Can we break higher on this low volume?

We’ve been waiting for traders to come back from their summer breaks but no sign of them so far.  Sill the market volume is at historic lows and still 80% of that volume is concentrated on a dozen financial stocks that simply get traded back and forth by robots every time the market needs a push in one direction or another

As David Fry’s chart indicates, the only big volume stick we’ve seen in the past two months have come attached to big sell-offs.  In mid-August we were "just about to break higher" but gapped down instead and then again at the end of August, we reversed our low volume "recovery" with a big sell-off.  Here we are in the middle of September (that every two week thing) and THIS TIME, the analysts say it’s different.  Different I guess because the volume has dropped by another 1/3 since our last fake rally. 

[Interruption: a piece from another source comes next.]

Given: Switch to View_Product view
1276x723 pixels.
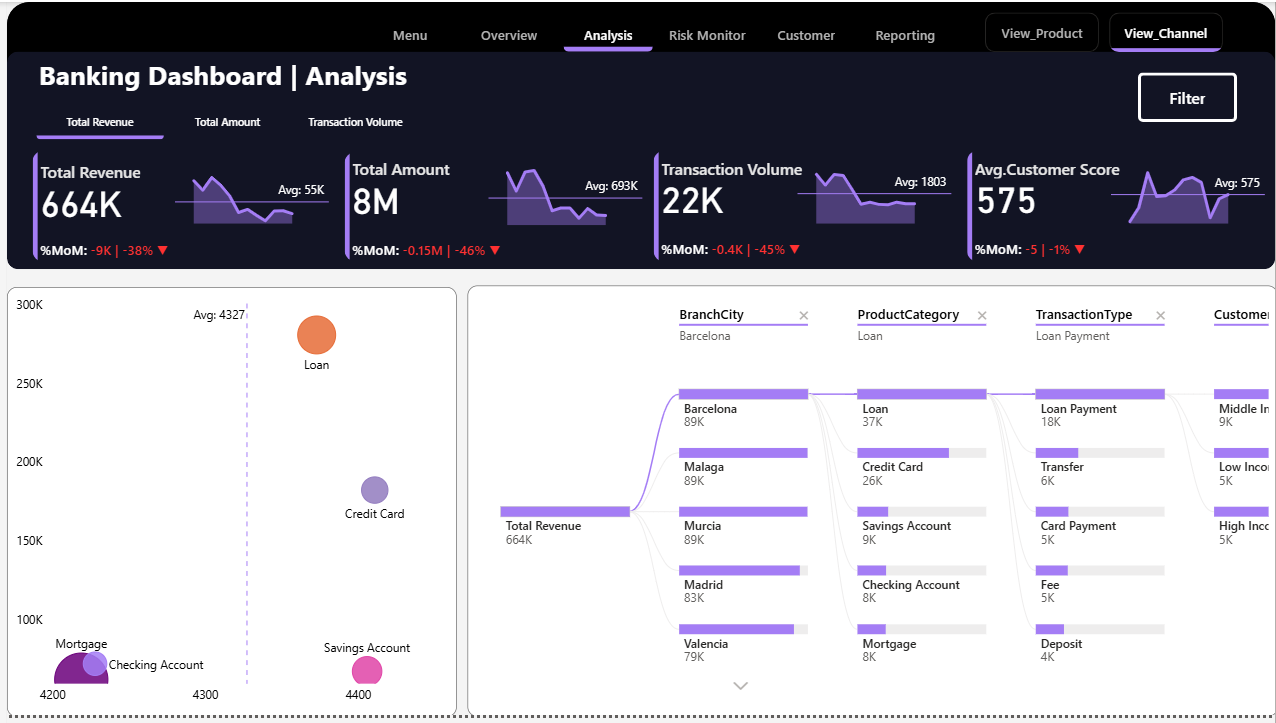Looking at the screenshot, I should (1041, 33).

This, of course, does not stop us from "going with the flow" as running with the bulls can be very profitable but we are hedging A LOT and very cautious in our trade set-ups as we know how fast this can all turn around.  We took our short profits at yesterday’s morning dip and added a mix of long and short plays during the day.  We did put our foot down on SRS and the Russell, playing the SRS to go no lower than $10.25 and the Russell not to break $600 this week and we’ll be sweating out that one this morning as the pre-market pump has already jammed the futures up 40 points since Europe’s open. 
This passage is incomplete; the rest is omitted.